Use the first word to say what kind of change the commit contains.

feat
A new feature for the user
fix
A bug fix for the user
docs
Documentation changes
style
Code style changes such as formatting or missing semicolons
refactor
Code changes that neither fix a bug nor add a feature
test
Adding or updating tests
chore
Maintenance tasks, dependency updates, or build changes
perf
Performance improvements
ci
Changes to CI/CD configuration
build
Changes to the build system or external dependencies
revert
Reverting a previous commit

Description

  • Use imperative mood, such as "add" instead of "added" or "adds".
  • Keep it concise. 50 characters or less is a useful target.
  • Do not capitalize the first letter.
  • Do not end with a period.

Body

  • Separate the body from the description with one blank line.
  • Explain the motivation and contrast with previous behavior.
  • Use imperative mood.

Footer

  • Breaking changes start with BREAKING CHANGE:.
  • Issue references use forms such as Closes #123 or Fixes #456.
  • Co-authors use Co-authored-by: Name <email>.

Scopes

Put the affected area in parentheses when it adds useful context.

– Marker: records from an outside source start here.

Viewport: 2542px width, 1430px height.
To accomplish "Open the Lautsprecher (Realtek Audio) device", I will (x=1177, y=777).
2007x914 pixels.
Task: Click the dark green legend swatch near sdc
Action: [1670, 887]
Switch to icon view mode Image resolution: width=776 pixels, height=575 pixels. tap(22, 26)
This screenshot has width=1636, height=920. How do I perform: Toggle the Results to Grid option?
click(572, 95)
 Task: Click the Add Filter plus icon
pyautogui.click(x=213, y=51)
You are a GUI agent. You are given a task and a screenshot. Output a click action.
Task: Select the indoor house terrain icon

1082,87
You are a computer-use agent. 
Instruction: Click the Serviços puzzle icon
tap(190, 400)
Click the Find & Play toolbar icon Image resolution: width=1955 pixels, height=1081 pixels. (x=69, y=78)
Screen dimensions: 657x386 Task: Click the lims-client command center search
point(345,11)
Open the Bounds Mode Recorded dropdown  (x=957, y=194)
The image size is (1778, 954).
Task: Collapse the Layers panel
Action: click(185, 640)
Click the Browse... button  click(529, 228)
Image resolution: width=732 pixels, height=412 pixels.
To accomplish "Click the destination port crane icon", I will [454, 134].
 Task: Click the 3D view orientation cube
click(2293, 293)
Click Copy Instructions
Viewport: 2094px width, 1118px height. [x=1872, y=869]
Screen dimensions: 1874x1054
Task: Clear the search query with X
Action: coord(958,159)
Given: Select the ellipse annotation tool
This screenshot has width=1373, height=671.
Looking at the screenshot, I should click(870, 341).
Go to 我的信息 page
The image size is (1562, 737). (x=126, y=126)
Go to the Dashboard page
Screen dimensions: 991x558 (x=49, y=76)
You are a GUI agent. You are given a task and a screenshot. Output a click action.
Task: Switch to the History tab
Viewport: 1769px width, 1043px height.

feat(auth): add OAuth2 integration
fix(api): resolve timeout issues
docs(readme): update installation instructions

Examples

Copy a pattern and replace the words with the change you made.

Simple commit

feat: add user authentication

With scope

fix(parser): handle edge case in JSON parsing

With body

feat: add email notifications

Users can now receive email notifications for important events.
This includes account changes, security alerts, and system updates.

With footer

fix: prevent racing of requests

Introduce a request id and a reference to latest request.
Dismiss incoming responses other than from latest request.

Closes #123

Breaking change

feat!: send an email to the customer when a product is shipped

BREAKING CHANGE: The shipping service now requires an email address

Full example

feat(shopping cart): add ability to remove items

Users can now remove items from their shopping cart by clicking the remove button next to each item.
This improves the user experience by allowing corrections without starting over.